Sulla scia di numerosi e celebri antecedenti di genere che hanno la loro punta di diamante in U-571, il premio oscar Kevin McDonald si cimenta nuovamente in una spietata analisi sociologica di esseri umani vessati e messi sotto pressione dall’incombere di un pericolo imminente, questa volta nella forma di ettolitri d’acqua che comprimono in un claustrofobico clima sottomarino un gruppo di esseri disperati e decisi a dare una svolta decisive alle loro vite. Prendendo come modello di base il tema della disperazione in quanto motore dell’azione del celebre Vite vendute e la brumosa atmosfera di convivenza forzata di Acque del Sud, lo sceneggiatore Dennis Kelly delinea un plot incalzante e dalla tagliente progressione psicologica, dipingendo personaggi che rivelano strati progressivi sempre più’ nascosti, in un clima di perfetto contrasto tematico fra la sete di ricchezza che muove lo scompaginato equipaggio e lo spettro perenne della “morte del topo“. Le due fazioni contrapposte di scafati sommergibili, americani e russi sotto cui incombe il vecchio spettro nazista, oltre a richiamare gli antichi contrasti nazionali da Guerra Fredda, delineano un perfetto microcosmo dei vizi e delle ossessioni umane, un covo di risentimenti ed invidie che permettono ai vari personaggi e alle rispettive categorie di offrire capovolgimenti fulminei ed inaspettati.

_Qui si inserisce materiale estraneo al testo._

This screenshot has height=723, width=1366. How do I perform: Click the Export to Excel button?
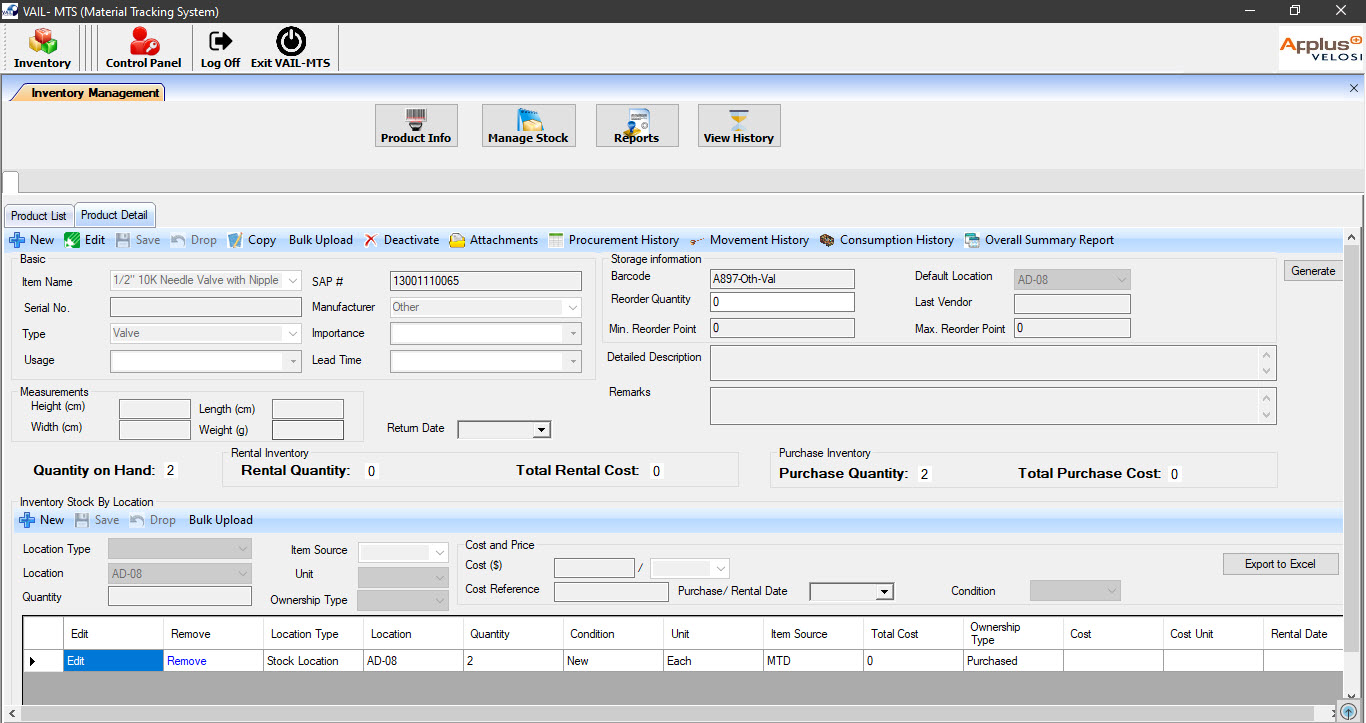click(x=1280, y=564)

Jude Law dimostra ancora una volta la sua ormai navigata capacità di dare corpo e anima a individui cupi, ambiziosi e dalla personalità sorprendente, proprio come quella di Robinson, disperato in mezzo a disperati disposto a tutto per trovare un proprio riscatto personale. Un cast istrionico ed eterogeneo in cui spicca, seppur senza eccedere, un Ben Meldensohn nelle vesti di un pericolo ed instabile sommozzatore le cui azioni daranno una svolta decisive agli eventi.

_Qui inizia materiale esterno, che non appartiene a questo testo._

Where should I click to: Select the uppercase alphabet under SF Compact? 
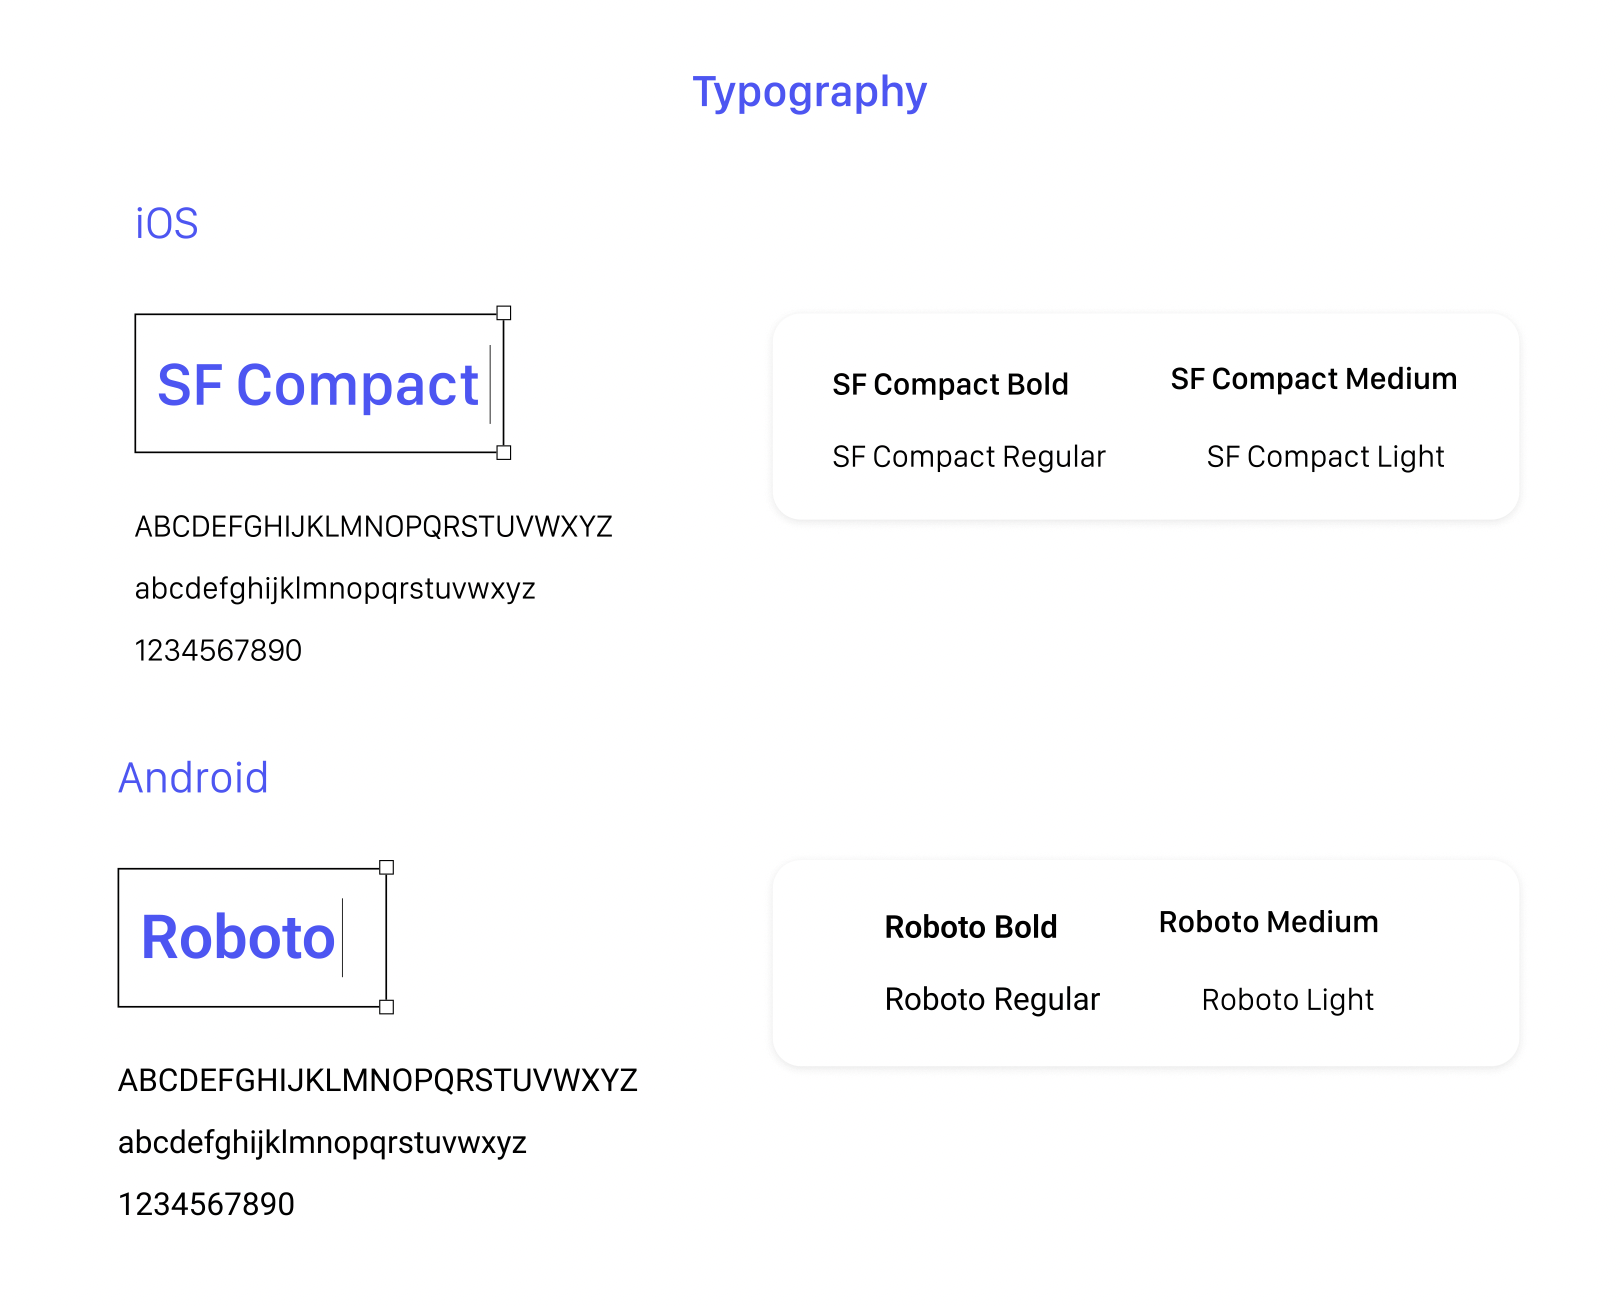pos(373,527)
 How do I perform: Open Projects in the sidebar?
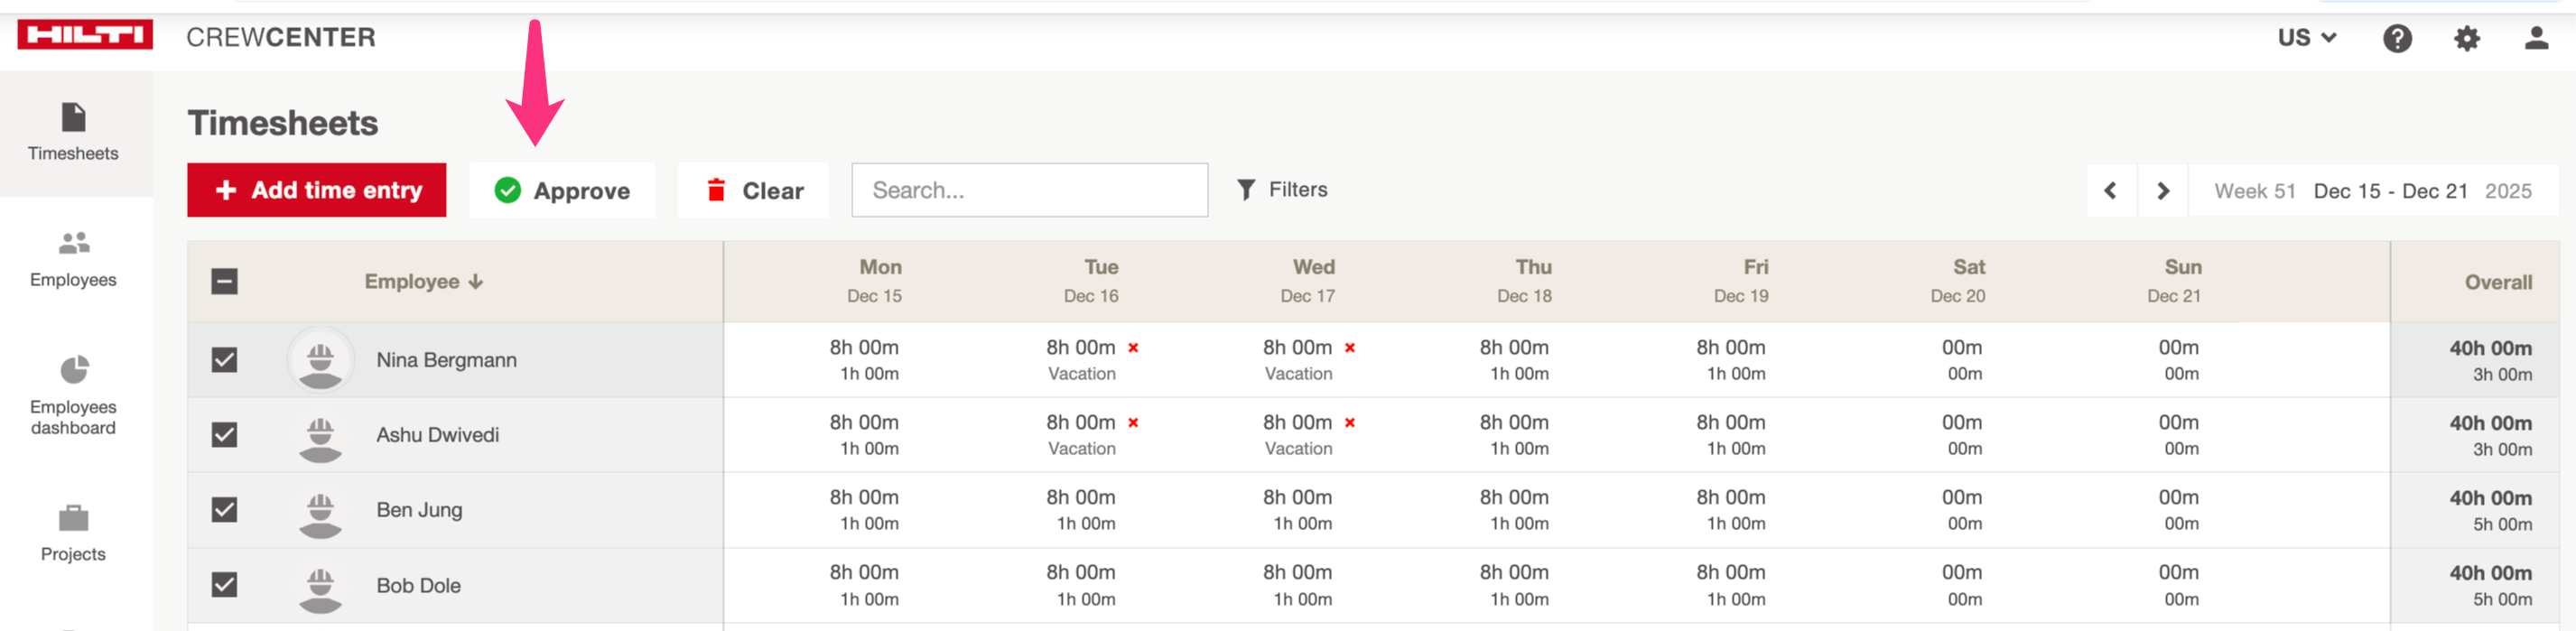click(73, 533)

La satura ed oscura fotografia di Christopher Ross utilizza sapientemente il contrasto cromatico fra caldo e freddo in chiave fortemente simbolica e psicologica, tratteggiando un mondo sommerso racchiuso in un angusto involucro di metallo arrugginito. Seppur delineandosi all’interno di una cornice drammatica che risulta chiara e palese fin dall’inizio nelle sue intenzioni, Black Sea si mostra come un ottimo prodotto da blockbuster capacissimo di sorprendere e dimostrarsi a tratti alquanto originale e godibilissimo, una perfetta confezione di suspence ed adrenalina a 20.000 leghe sotto i mari.